- Directed by: Adrian Shergold
- Written by: Adrian Shergold Antonia Campbell-Hughes
- Starring: Antonia Campbell-Hughes Johnny Flynn
- Release dates: 2019 (Dinard Film Festival); October 23, 2020 (United Kingdom);
- Running time: 91 minutes
- Country: United Kingdom
- Language: English

= Cordelia (2019 film) =

Cordelia is a 2019 British horror thriller drama film written by Adrian Shergold and Antonia Campbell-Hughes, directed by Shergold and starring Campbell-Hughes and Johnny Flynn.

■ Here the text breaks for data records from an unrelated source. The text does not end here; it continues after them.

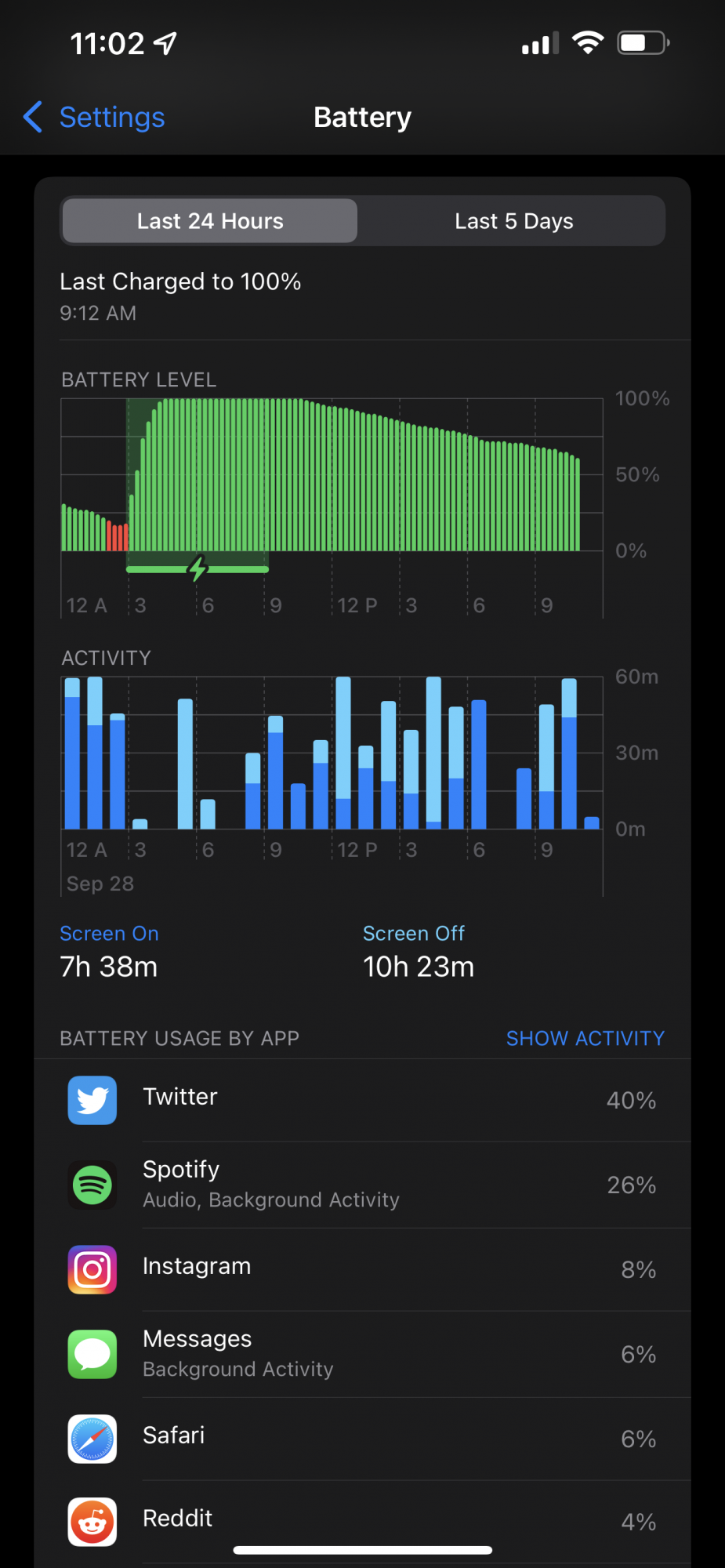Open Spotify 26% usage row
Image resolution: width=725 pixels, height=1568 pixels.
coord(362,1185)
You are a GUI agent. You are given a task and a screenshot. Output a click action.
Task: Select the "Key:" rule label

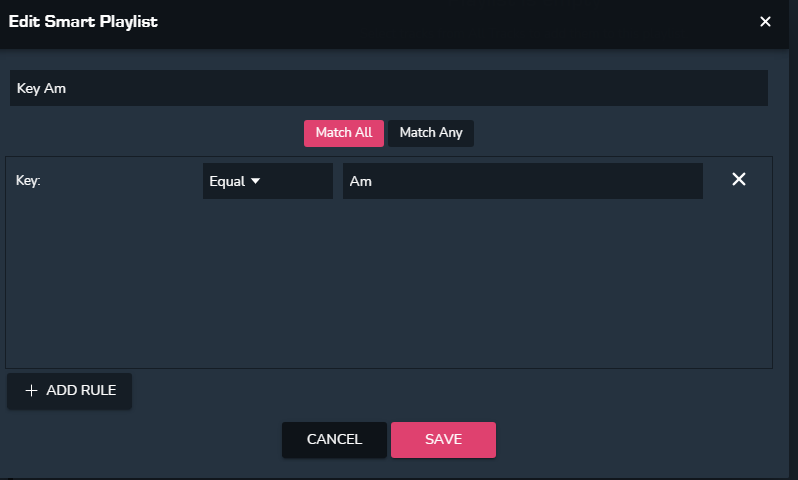pyautogui.click(x=28, y=181)
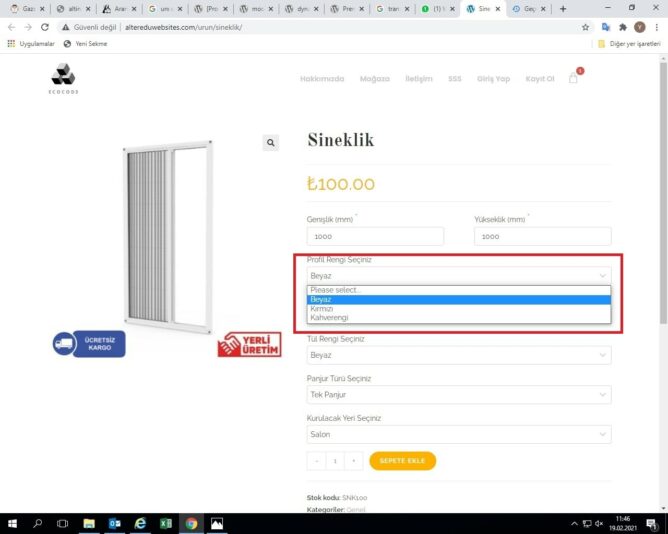Click the product image magnifier icon

(271, 143)
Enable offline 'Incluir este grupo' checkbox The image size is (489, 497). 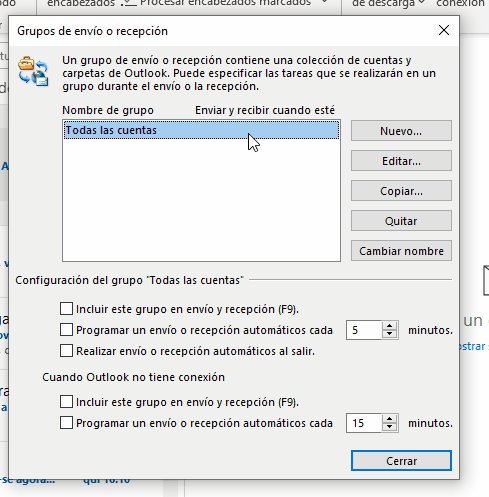coord(66,402)
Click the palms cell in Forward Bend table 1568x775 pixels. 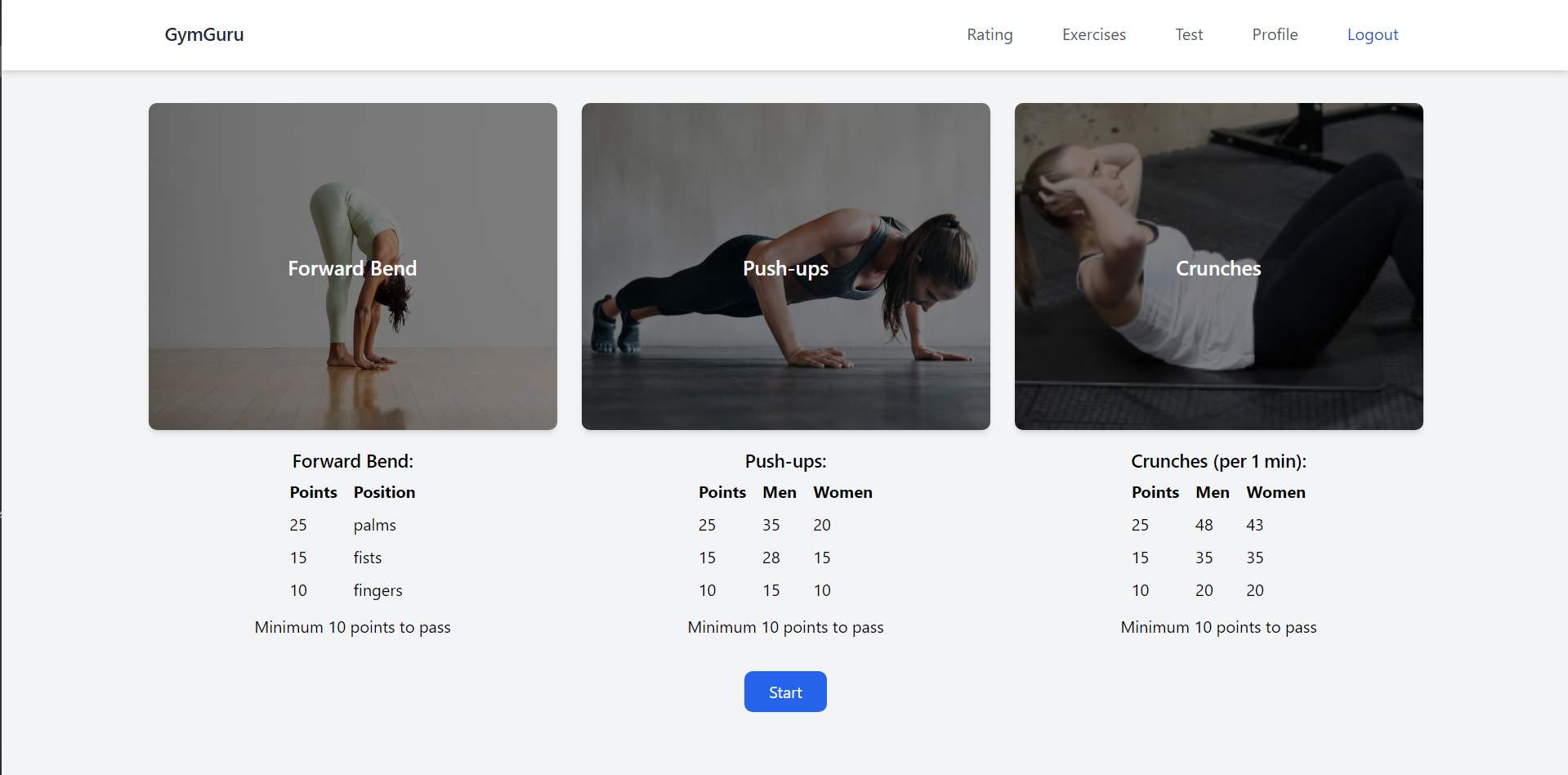tap(374, 525)
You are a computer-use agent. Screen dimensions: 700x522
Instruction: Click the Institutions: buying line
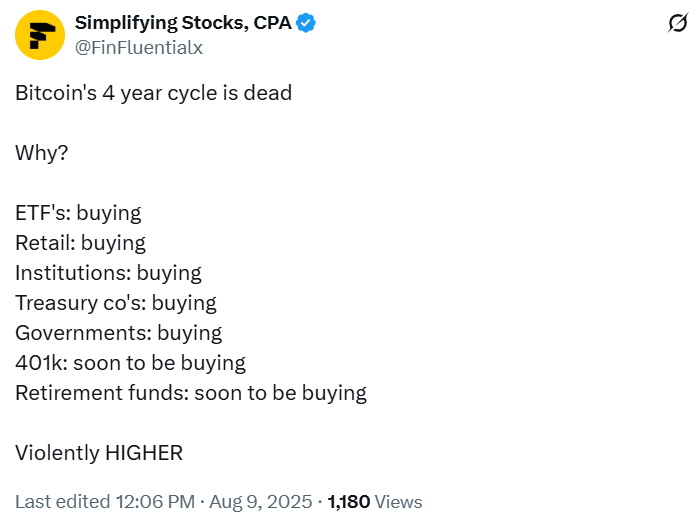point(108,273)
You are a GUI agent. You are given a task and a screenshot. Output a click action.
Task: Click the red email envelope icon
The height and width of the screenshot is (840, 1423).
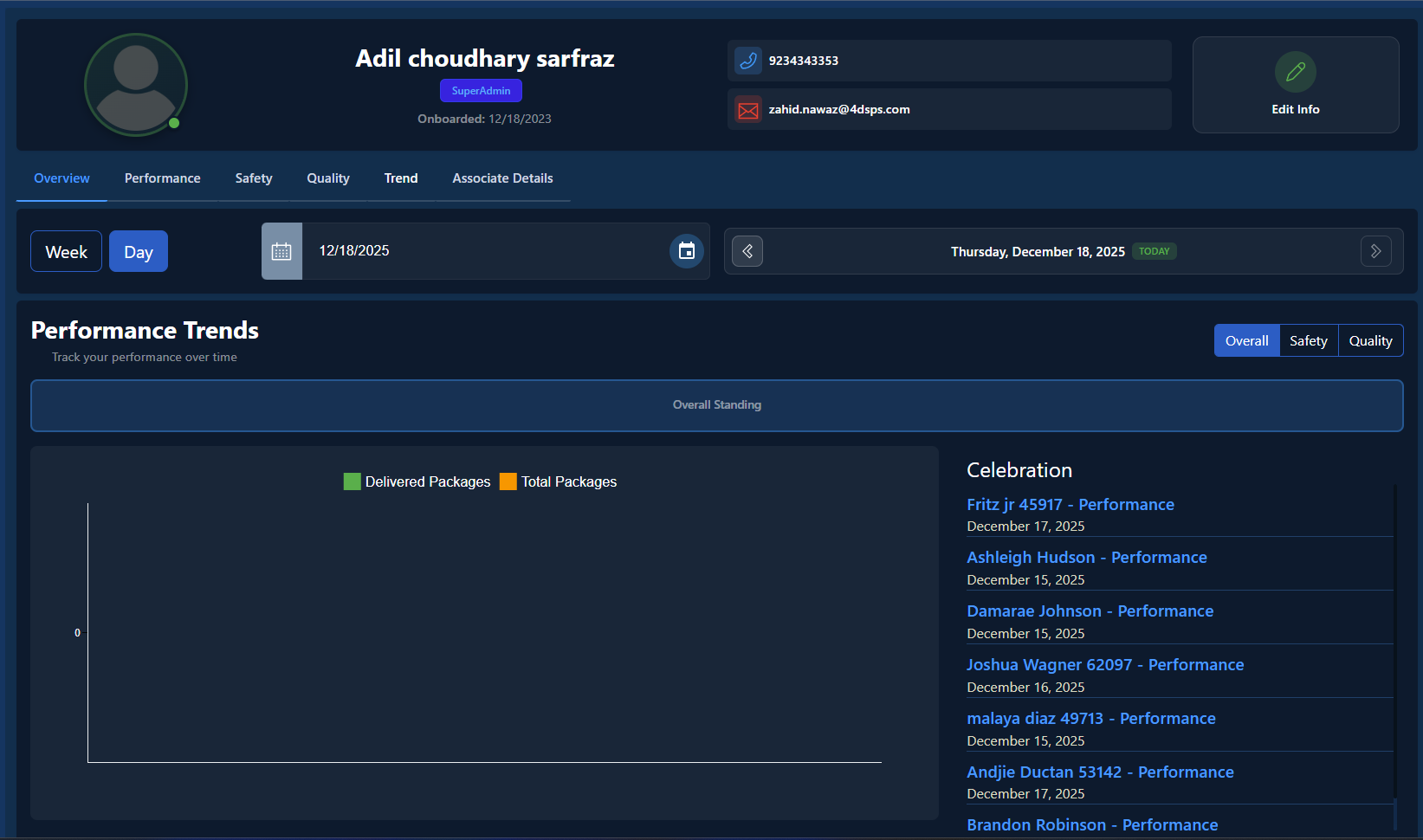(747, 110)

Other cast includes Joel Fry, Catherine McCormack, Alun Armstrong, and Michael Gambon in his final film role before his death in September 2023.

==Cast==
- Antonia Campbell-Hughes as Cordelia/Caroline (Russell)
- Johnny Flynn as Frank (Ryan)
- Michael Gambon as Moses
- Joel Fry as Matt
- Catherine McCormack as Kate
- Alun Armstrong as Roger

==Release==
The film premiered at the Dinard Film Festival in France in 2019. The film was then released in theaters in the United Kingdom on October 23, 2020.

==Reception==
The film has a 74% rating on Rotten Tomatoes based on 23 reviews. Glenn Kenny of RogerEbert.com awarded the film three stars. Peter Bradshaw of The Guardian awarded the film three stars out of five. Rob Rector of Film Threat rated the film an 8 out of 10. Ferdosa of Screen Rant awarded the film two and a half stars out of five.

Jeannette Catsoulis of The New York Times gave the film a positive review and wrote, "Enigmatic and imperfect, but nonetheless absorbing and consistently unsettling, Cordelia offers a haunting visualization of a breaking-apart psyche."